Maybe the man is having a dream, subsequently projected onto the wall above where he sleeps? All that is missing is the thought balloons. Like all great street photography, of course, the scene is real, nothing is staged.
In this collection of photographs, there is always a feeling that the street photographer is taking us beneath the immediate surface to a deeper and more profound meaning of everyday life. Sandler, as he mines reality, offers a visual story for his audience to interpret.
The monochrome collection is beautifully presented in black edging by Powerhouse Books of Brooklyn, New York. The cover photograph shows four travellers riding a graffiti spattered carriage in the New York Underground, all staring at Sandler as he shoots them.
The woman in the foreground has her face divided by the pole she holds, it makes a powerful, almost sinister, image as she stares straight ahead at the street photographer. The scene is a clue as to where he conjured up the title. These – the people who watch him go about his work – are, for him, THE eyes of the city. Yet, the street photographer always understood that he too, in another sense, was THE eyes of the city.
This double exposure around the axis of the photographer watching and, at the same time, being watched was, for him, part of the process of street photography. That fusion that takes place as the street photographer searches the streets for subjects while – simultaneously – the world rushes in on the photographer. That Cartier-Bresson ‘decisive moment’ when the button clicks and that photograph, incorporating the photographer and his subject(s) in the single and same frame, is made.
Four unknowns riding an underground train and Sandler are all represented in that cover photograph. Sandler, of course, unseen and ghostlike will always be an integral and real part of that photograph. Unable to escape his association with that graffiti spattered carriage and his four anonymous subjects he recorded in transit and who, forever, stare out at him.
Sandler’s work is vibrant and energetic, busy photographs carrying strong stories with a subtle glimpse of the photojournalist.

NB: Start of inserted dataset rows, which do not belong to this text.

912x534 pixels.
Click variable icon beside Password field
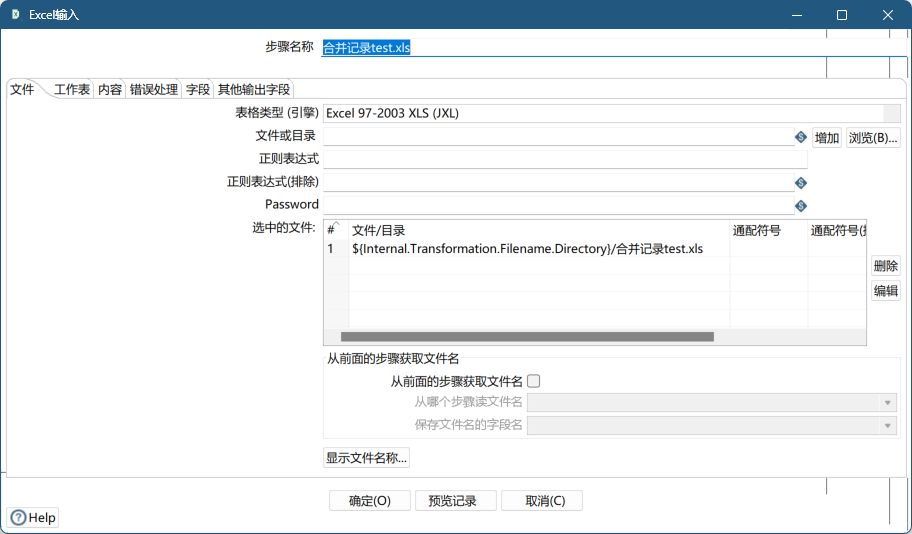coord(800,206)
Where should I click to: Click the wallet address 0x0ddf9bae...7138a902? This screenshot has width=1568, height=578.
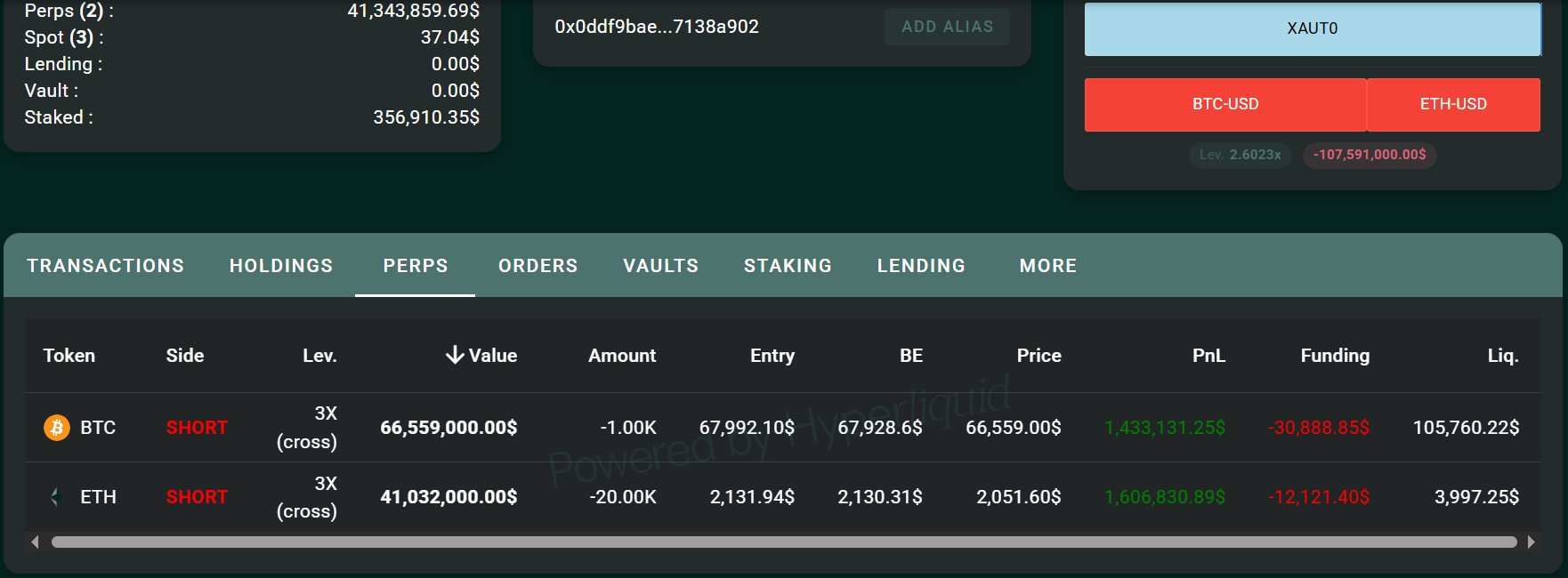point(657,27)
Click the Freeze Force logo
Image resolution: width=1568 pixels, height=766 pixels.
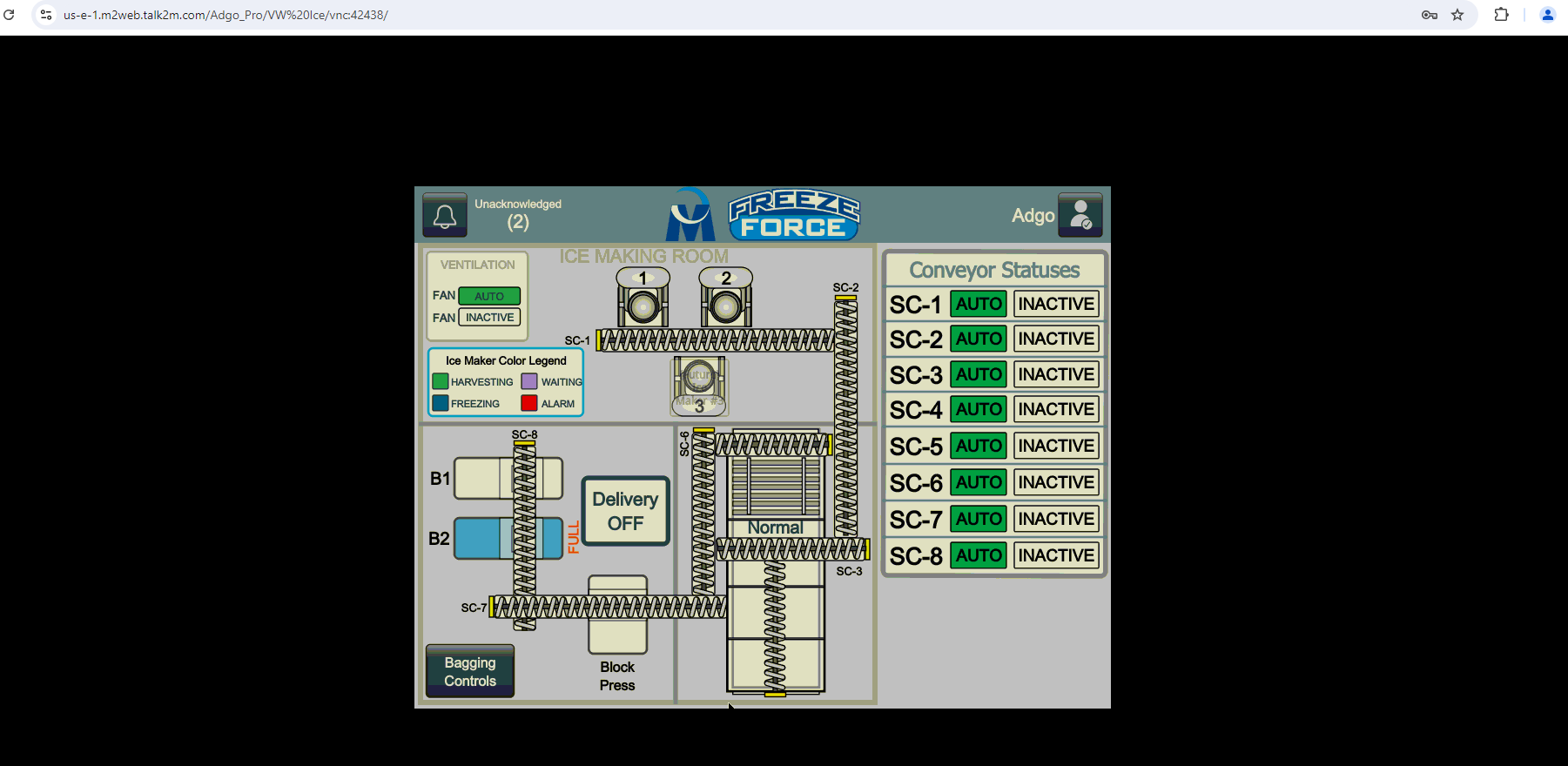(x=793, y=215)
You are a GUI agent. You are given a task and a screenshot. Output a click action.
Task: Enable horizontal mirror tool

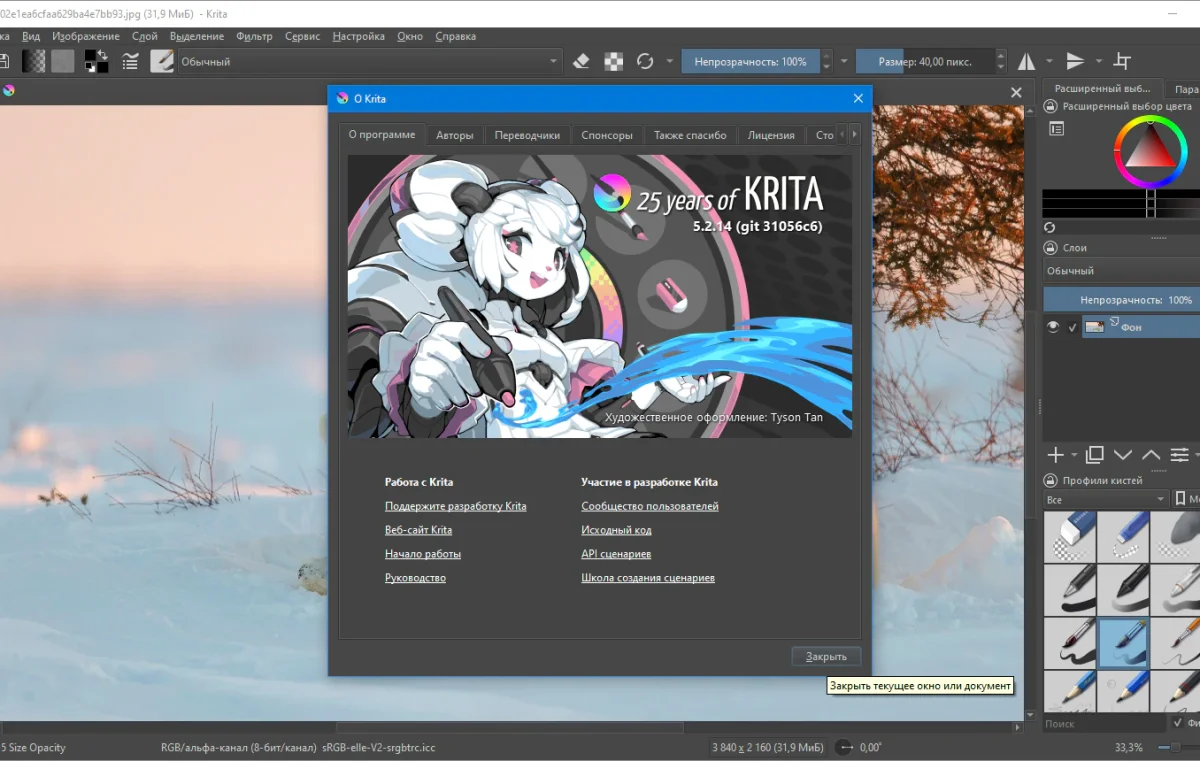[1027, 62]
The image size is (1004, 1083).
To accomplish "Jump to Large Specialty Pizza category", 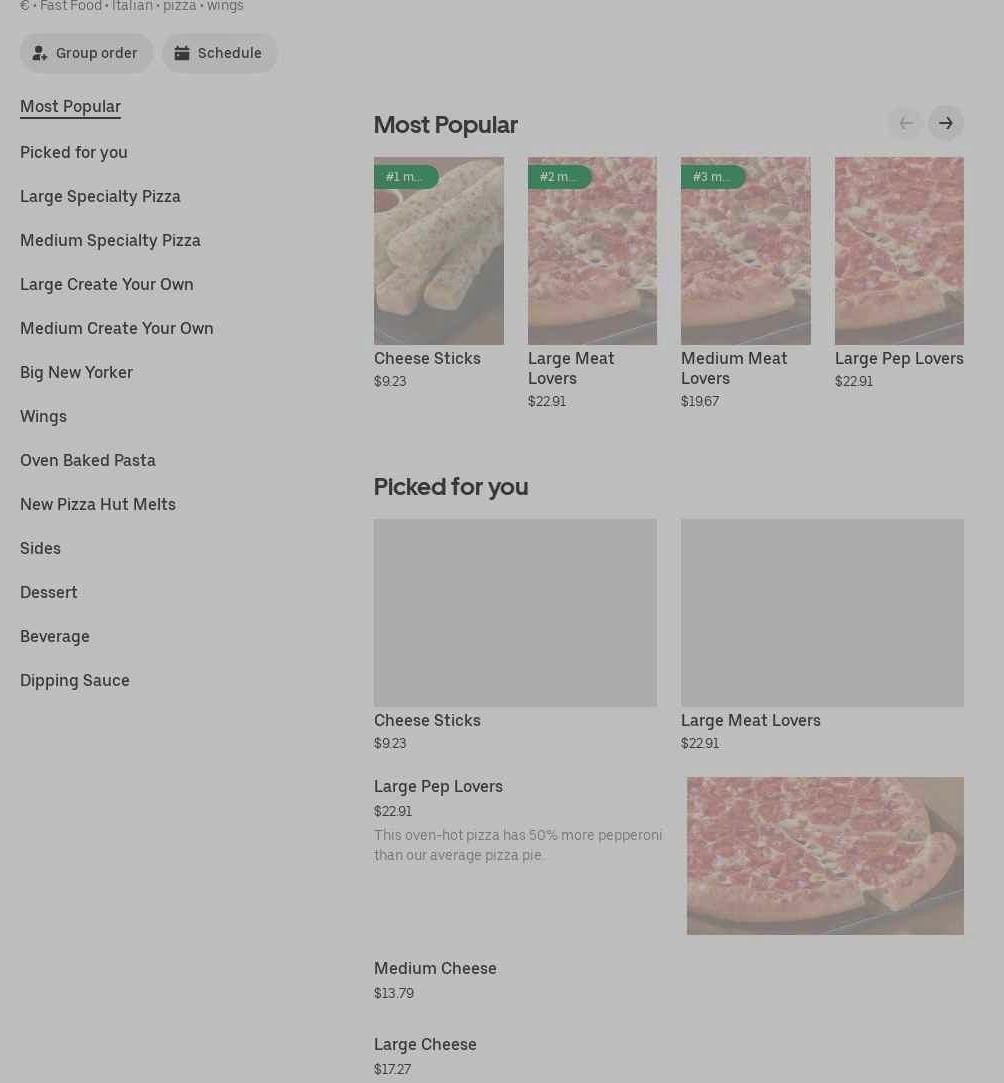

On page 76 A man sits on the pavement with a card that says ‘hungry’ as he begs for money to feed himself. He sits behind a poster of a stick insect thin model in the foreground – someone has written ‘feed me’ on her torso. It is a wonderful thought-provoking image – juxtaposed, one person starving to work, one person starving because he has no choice and probably no work. In perfect synchronicity on the next page 77, an anorexic female, painfully slim, her body ravaged by the excesses of extreme non eating, drags a basket on wheels behind her.
The three images, model, hungry man and anorexic on facing page is genius. Sandler, would shrug, ‘I got lucky’, he would say in his New York Al Pacino accent . But these two photographs are a wonderful social commentary on the various dimensions of not eating. They resonate with us, haunt us, dare I say, eat into our souls.
There are some marvellous examples of great street photography in this beautifully crafted collection. On page 51, a pretty young woman in a subway carriage, her left hand, palm-out, pressed against the window glass as she looks back over her shoulder at Sandler. The photograph is cinematic in its execution and might be the precursor of his future incarnation as a movie maker. A picture, representative of an era, a time in Sandler’s life, while pointing forward at something yet to come?
What makes this book special, however, is its place in street photography history. The collection marking the near end of Sandler as a focused street photographer and his move into the field of film making. The line falling between the USA pre-9/11 and USA post-9/11. Sandler deciding that after the twin towers atrocity he wanted to work in the moving medium because he recognised how important it was to hear sound, something missing from stills. A personal choice, of course, and what is documentary film making’s gain is street photography’s loss.
This book is a must for street photography aficionados. A historical document where Sandler is in the process of transitioning from stills to focusing on movies, street photography to film documentary. In the pantheon of street photography this is a must buy book. Every time I look at it I find something gloriously new.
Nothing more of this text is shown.